Dataset →
☆ ☆ ☆

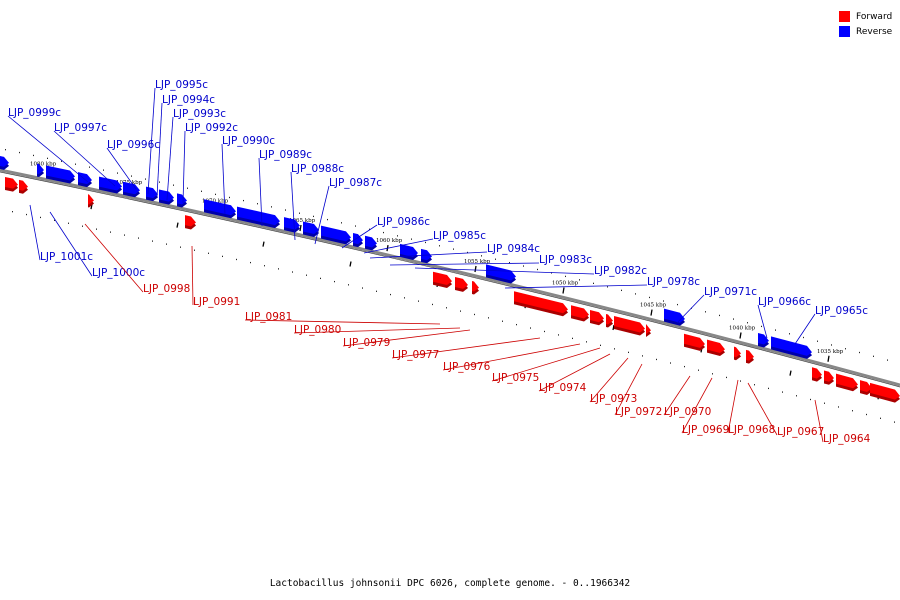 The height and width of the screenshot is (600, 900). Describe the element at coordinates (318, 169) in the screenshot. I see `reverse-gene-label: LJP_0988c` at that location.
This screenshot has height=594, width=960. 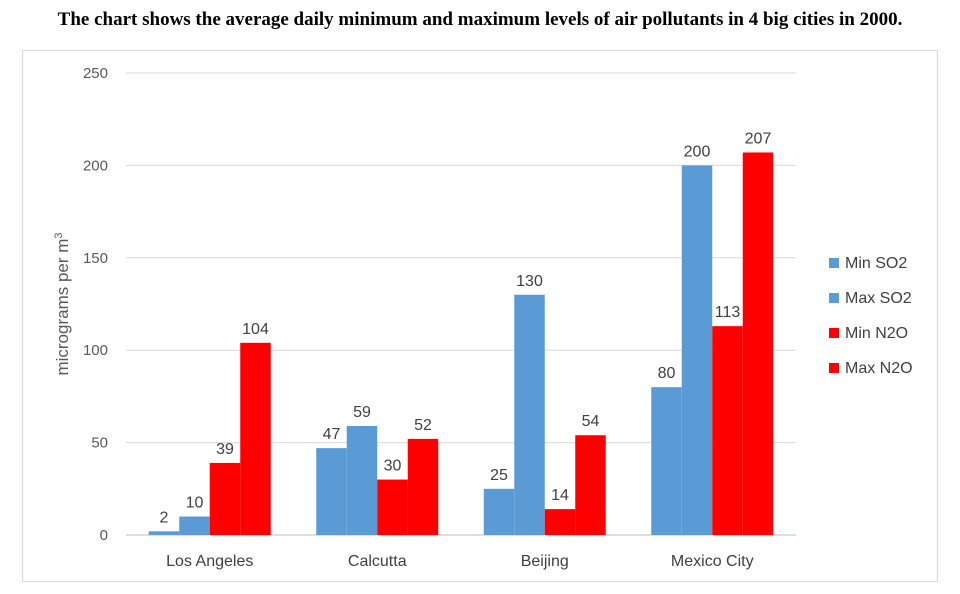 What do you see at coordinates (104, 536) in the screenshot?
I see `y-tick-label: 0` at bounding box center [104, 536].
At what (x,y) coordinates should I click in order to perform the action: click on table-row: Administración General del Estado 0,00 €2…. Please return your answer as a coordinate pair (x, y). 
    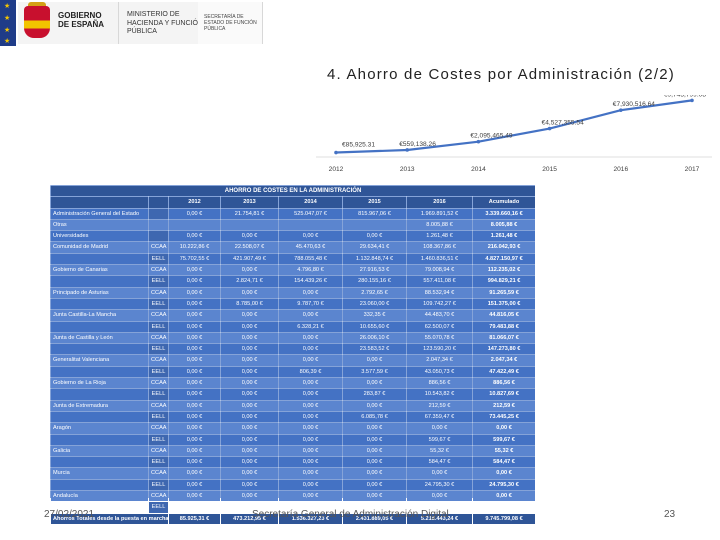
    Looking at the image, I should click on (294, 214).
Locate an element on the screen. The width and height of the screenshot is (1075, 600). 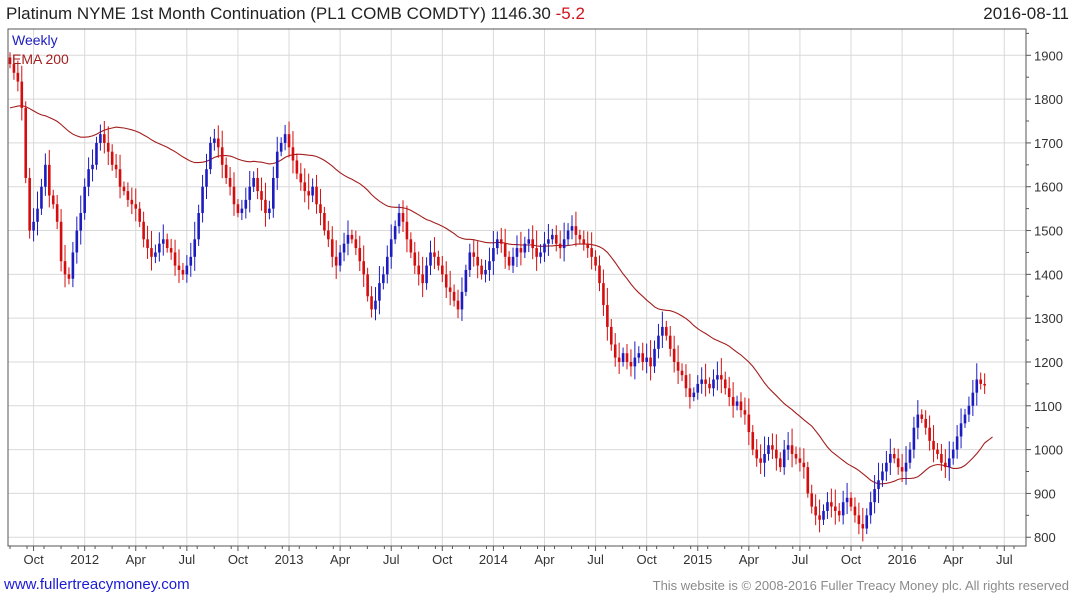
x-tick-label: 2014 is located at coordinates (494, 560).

☆ ☆ ☆

Reproduce the stretch of the records from the line containing "Locate an element" through the end, word for word, leaving out the pictures.

Locate an element on the screen. The width and height of the screenshot is (1075, 600). 
x-tick-label: 2014 is located at coordinates (494, 560).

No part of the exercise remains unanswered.